任务目标: 从下方材料中提取所有包含字符串“Viewport”的行，并原样逐行列出。

----------

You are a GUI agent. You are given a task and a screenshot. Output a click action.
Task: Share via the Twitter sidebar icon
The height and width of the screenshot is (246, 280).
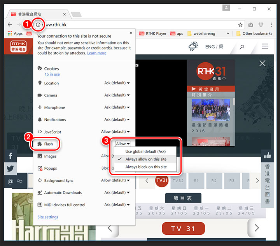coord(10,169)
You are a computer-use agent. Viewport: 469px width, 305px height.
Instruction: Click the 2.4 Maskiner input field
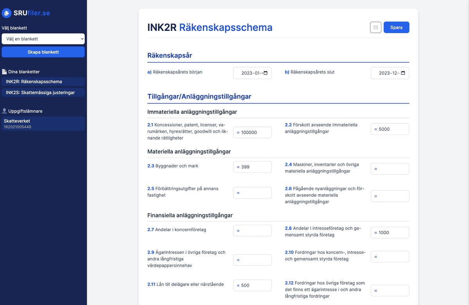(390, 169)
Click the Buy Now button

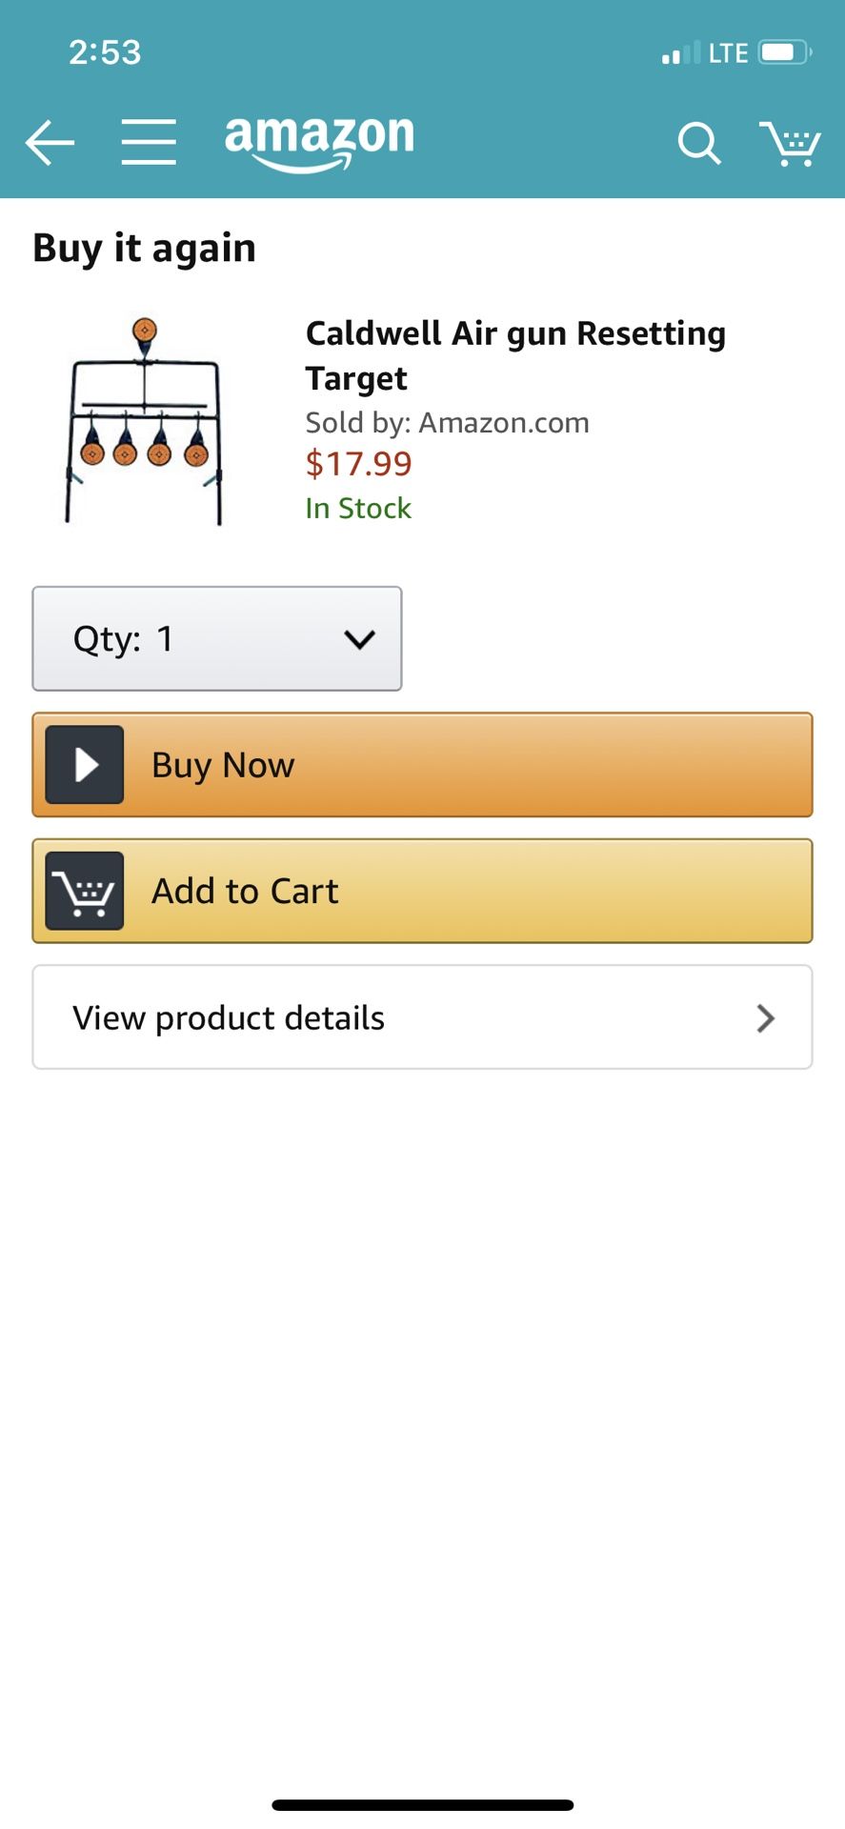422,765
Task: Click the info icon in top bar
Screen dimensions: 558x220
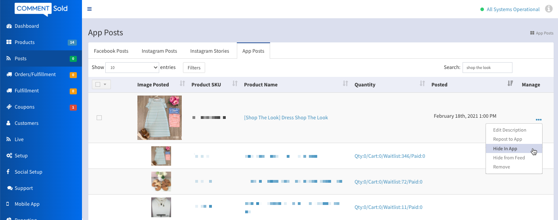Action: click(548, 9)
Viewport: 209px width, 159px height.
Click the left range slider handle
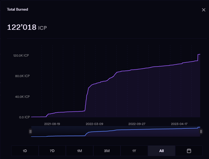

----------

预期答案:
You are a computer-use agent. Viewport: 469px width, 305px height.
Viewport: 209px width, 159px height.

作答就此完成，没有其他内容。